== Your task ==
Return each record word for word, keeping none of its pictures.
====== Data for analysis ======
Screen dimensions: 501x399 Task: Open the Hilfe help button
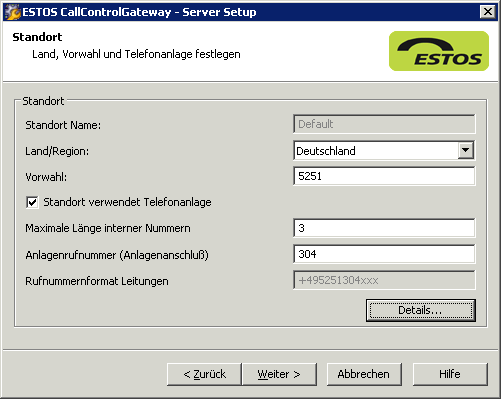tap(450, 374)
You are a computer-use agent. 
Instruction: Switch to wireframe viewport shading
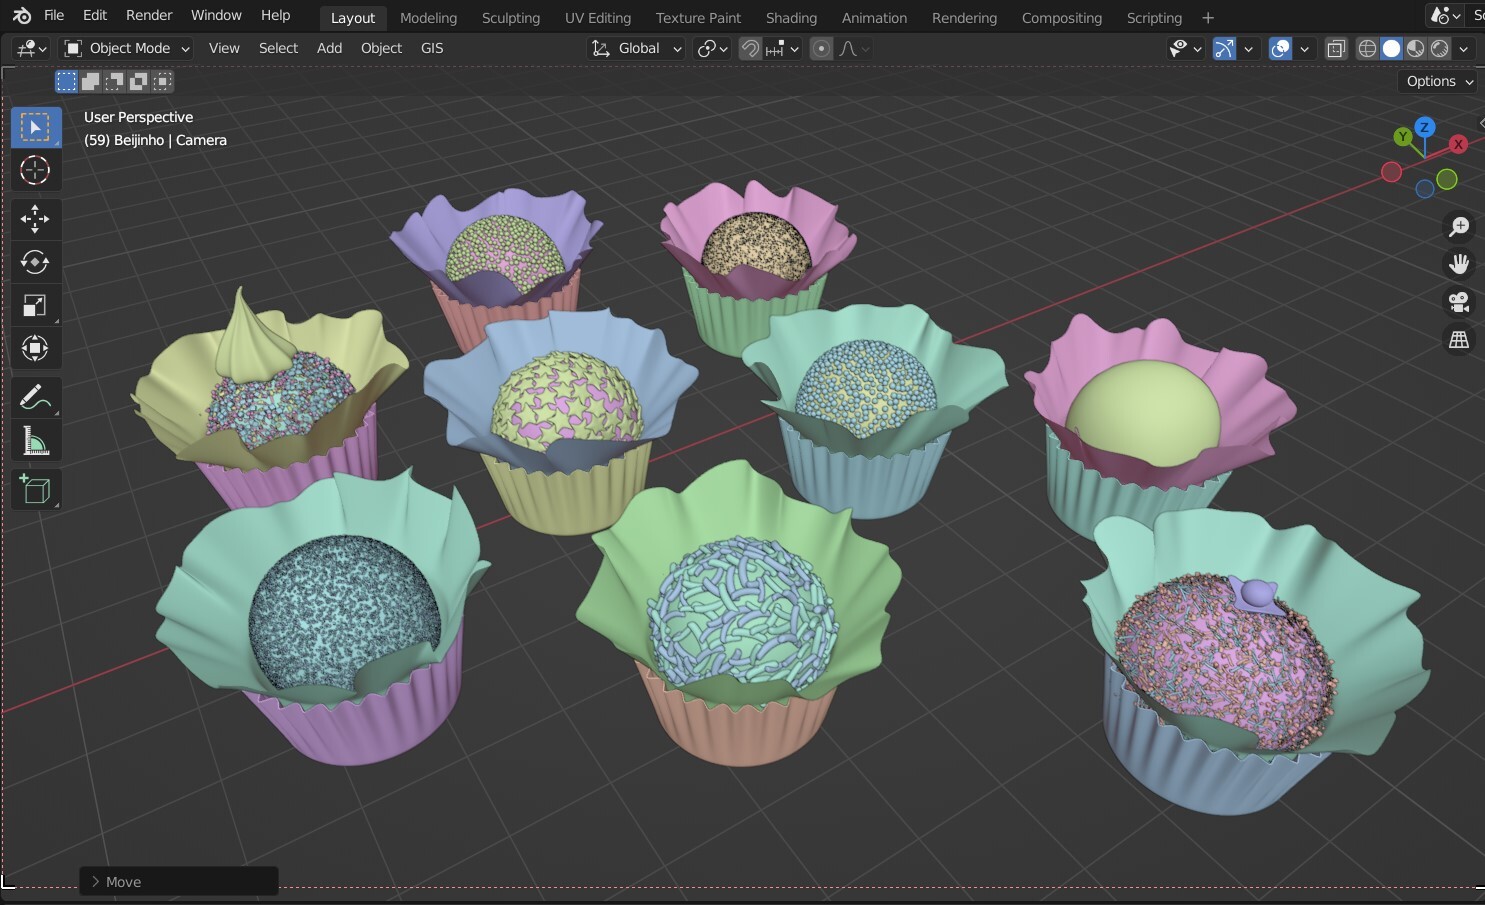tap(1367, 48)
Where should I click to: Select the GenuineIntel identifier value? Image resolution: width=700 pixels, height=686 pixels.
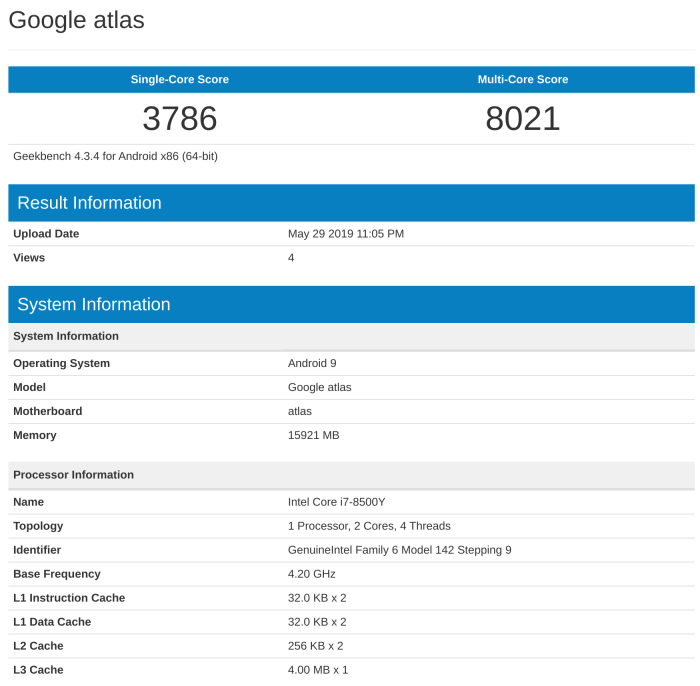[x=399, y=550]
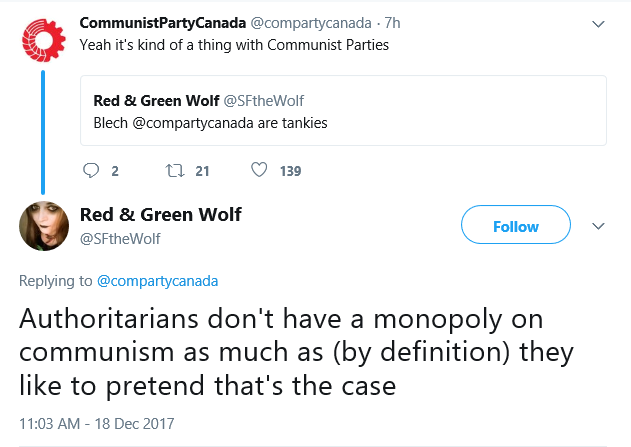The image size is (631, 447).
Task: Open the large Red & Green Wolf display name
Action: [x=161, y=214]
======
== Exercise output ==
Screen dimensions: 501x399 Task: Open the Hilfe help button
tap(450, 374)
You are a computer-use agent. 
Instruction: Switch to wireframe viewport shading
tap(1367, 48)
Where should I click to: Select the GenuineIntel identifier value? Image resolution: width=700 pixels, height=686 pixels.
[x=399, y=550]
The image size is (631, 447).
Task: Open the large Red & Green Wolf display name
Action: [x=161, y=214]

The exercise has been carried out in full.